## EXERCISE GOAL
Can you render the records from the line with "Task: Open Bitcoin Futures chart icon" through the end of the records as a numbered list, omitting blank lines and leaving the pictures out?

Entries for locating words and on-screen elements
***
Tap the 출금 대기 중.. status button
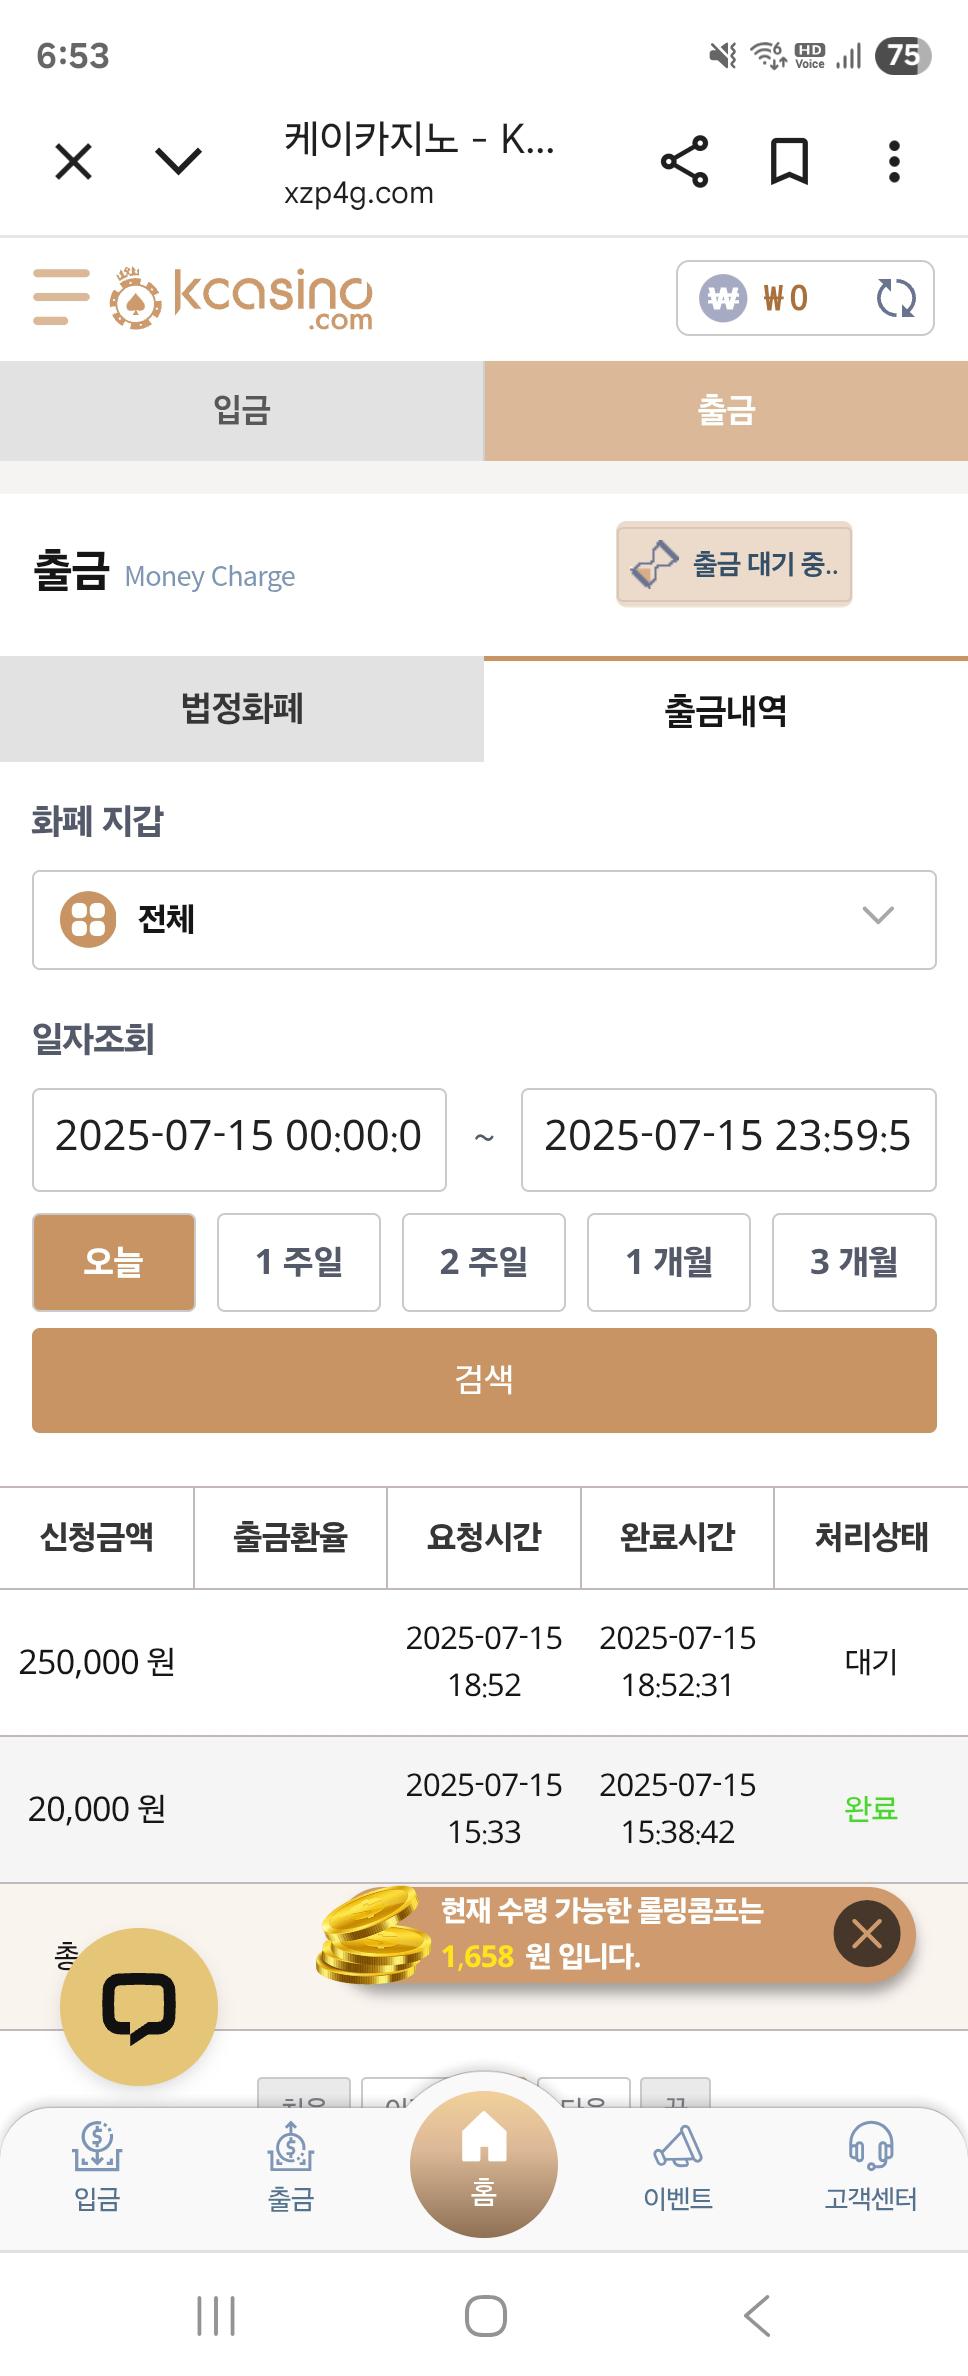 click(x=734, y=564)
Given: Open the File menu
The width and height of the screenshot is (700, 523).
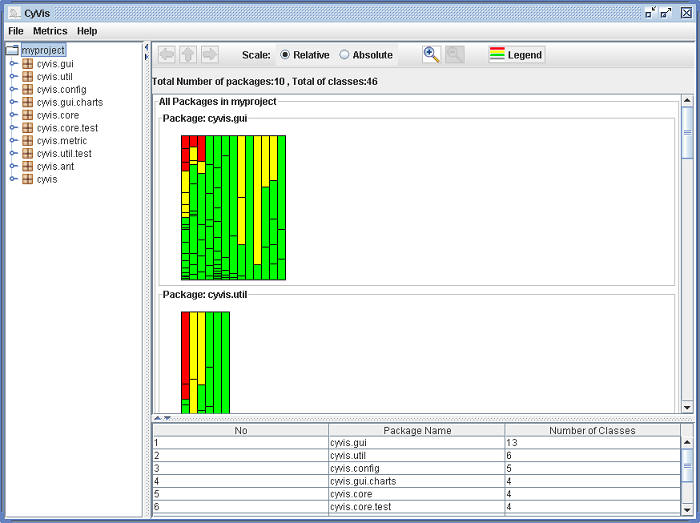Looking at the screenshot, I should pyautogui.click(x=16, y=31).
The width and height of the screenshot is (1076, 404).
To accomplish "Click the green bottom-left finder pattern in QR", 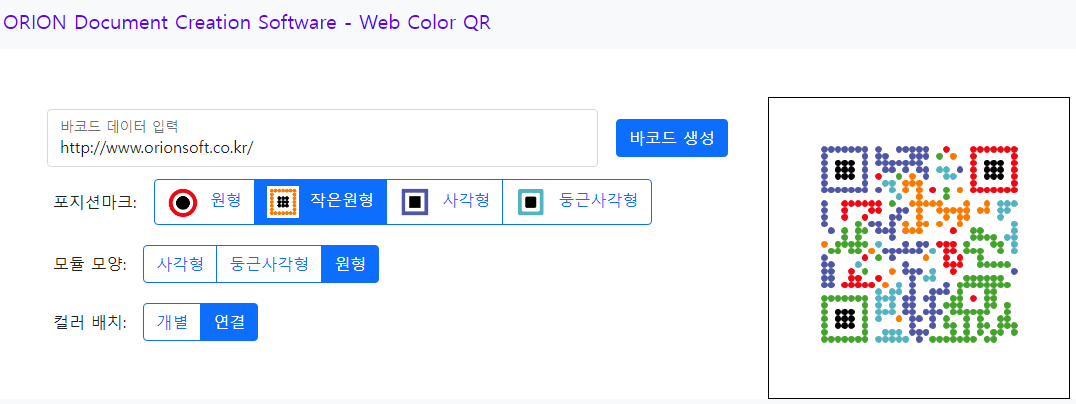I will pyautogui.click(x=845, y=317).
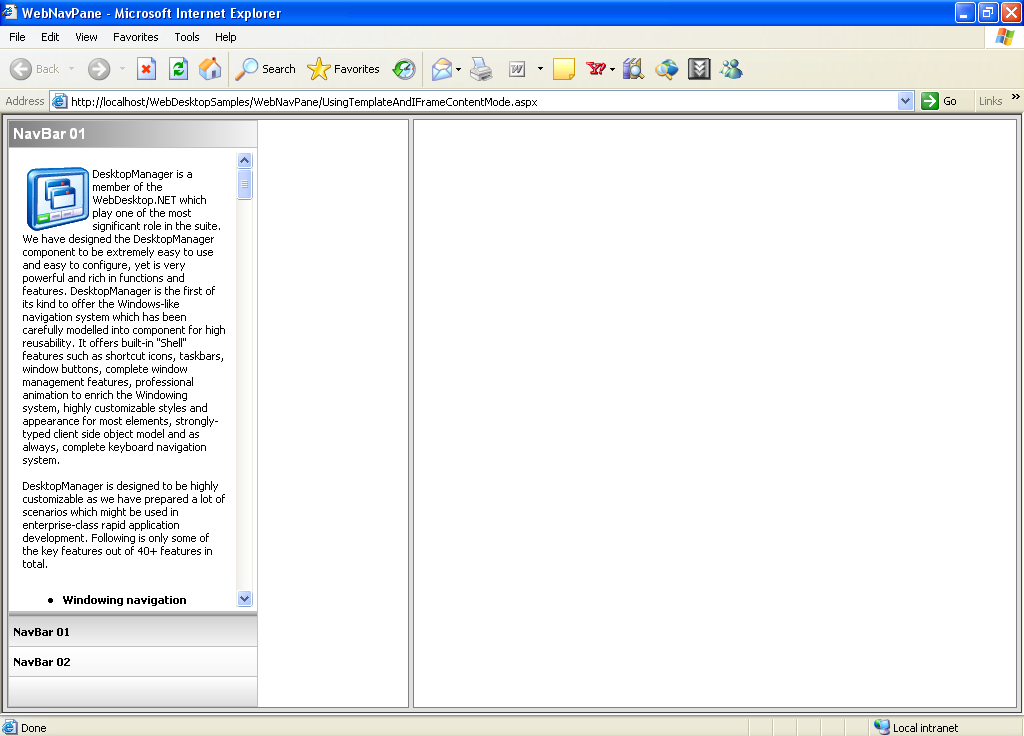The width and height of the screenshot is (1024, 736).
Task: Click the scroll down arrow in NavBar panel
Action: tap(245, 598)
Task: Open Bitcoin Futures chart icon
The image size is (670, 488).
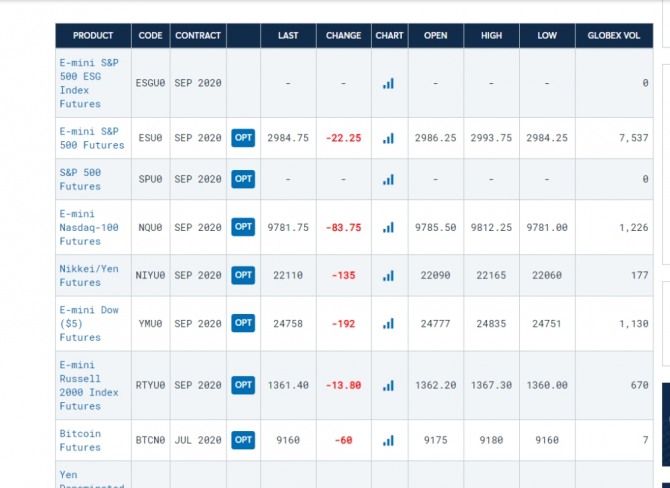Action: pyautogui.click(x=388, y=440)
***
## TASK OUTPUT
1. Task: Open Bitcoin Futures chart icon
2. The image size is (670, 488).
3. Action: pyautogui.click(x=388, y=440)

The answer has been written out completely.